Film Review: Lost River

Lost River
Ryan Gosling’s directorial debut, Lost River, is a dark tale about fighting for your family and the lengths we are willing to go to keep it together.

When it was announced that Gosling would be making his feature debut, then called How to Catch a Monster, I was excited. The guy was on a streak as an actor, making great decision, after great decision on who he worked with, and the list of directors he was working with were bound to have a positive influence on his eventual style as a director. Throw in a cast of Christina Hendricks, Saoirse Ronan and Ben Mendelsohn and I found myself even more excited. The dark and mysterious premise also bode well, but this is all hype, how did the film turn out?

Pretty well, actually. Lost River is well shot by Gosling and his crew, capturing the dilapidated suburban landscape of Detroit like we’ve been transported to another world, all of the wear and tear on the city creating an eerie and foreboding vibe for the film. The story follows a single mother, Billy, and her two kids as they try and scrape by, trying to keep their home in the process as the rest of their neighborhood is literally torn down around them. When the local lender is taken over by a more nefarious figure, Dave, Billy is backed into a corner with no option left but to take her new loan holder up on his job proposition. In the meanwhile, Billy’s son, Bones, and his girl next door crush, Rat, are left to try to avoid the wrath of a local thug, Bully.

The two story threads remain separate throughout the course of the film (outside the obligatory intersections at the family home) and Gosling not connecting the two stories is probably the biggest missed opportunity he left off the table. The two threads work fine without intersecting one another, but finding a way to fold the two stories together might have made the film feel a bit more cohesive and of one piece. Still, Gosling leads both of his story threads to pretty riveting conclusions, all while finding one of the darkest happy endings I’ve seen in a while. A couple of loose threads could have been pulled in a little tighter here and there (i.e. the cab driver, what was with that diner scene?) and the mythical curse placed on the town could have been expanded upon a tad bit more, but Gosling is, more or less, getting his point across.

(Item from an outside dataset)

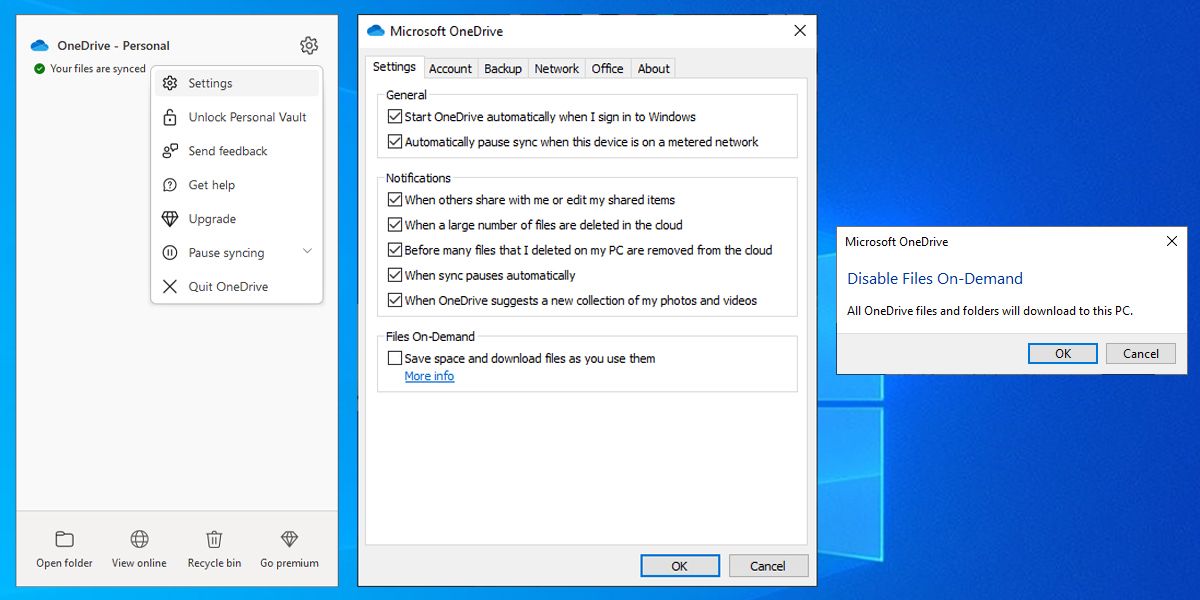Open the More info link
The width and height of the screenshot is (1200, 600).
(429, 377)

The imagery and mindset of the club Ben Mendelsohn’s Dave hosts at is Gosling’s most stand out idea in the film, and while it could have been explored a bit more fully it is almost endlessly intriguing. Mendelsohn is the perfect figure-head for a club of this type, his underlying malice hiding behind a thin layer of charm is exactly what a place like this needs as its leader. The acts of violence acted out for the sake of entertainment is a dark idea to bore into, but Gosling captures the mood of his version of the city so well, we easily get why people are here for enjoyment, even if we could never understand it.

I mentioned the work of the always great Mendelsohn, and when is he not great, but Matt Smith is also a fucked up delight as the local bully, Bully. Those scissors he wields are some how made effectively menacing, and his nihilistic world view is wonderfully portrayed through Smith’s eyes. Bully is plainly played out as the evil entity of the film, but Smith earns the label in spades. Hendricks and Ronan are both solid in their roles, even if they are both forced into the most straightforward characters in the film. Hendricks is especially effective as a mother willing to do what she can for her kids, all while keeping her dignity whenever it is confronted. Ronan needed more to do, and her grandmother storyline is a bit of undercooked sadness, but she makes the most of it being the great actress that she is. Eva Mendes brings a wonderfully contrasting positivity to the “violence club” sequences, and she leaves just enough mystery in the air to those pods that you will feel a tad cheated we didn’t get to see Gosling play with the idea more. Iain De Caestecker is the only face of the core cast I didn’t recognize, and he plays Bones with the right amount of rawness and rebellion that we can understand his desire to run, but believe everything that is holding him back.

Lost River isn’t for everyone, but it is a solid debut from Gosling behind the camera. He has a sharp eye, paints an engaging and dark tale and keeps it all together without being explicit with his storytelling. I bit more experience might have allowed Lost River to be something truly special, but as it stands it is still something well worth your time if you are up for something a bit different.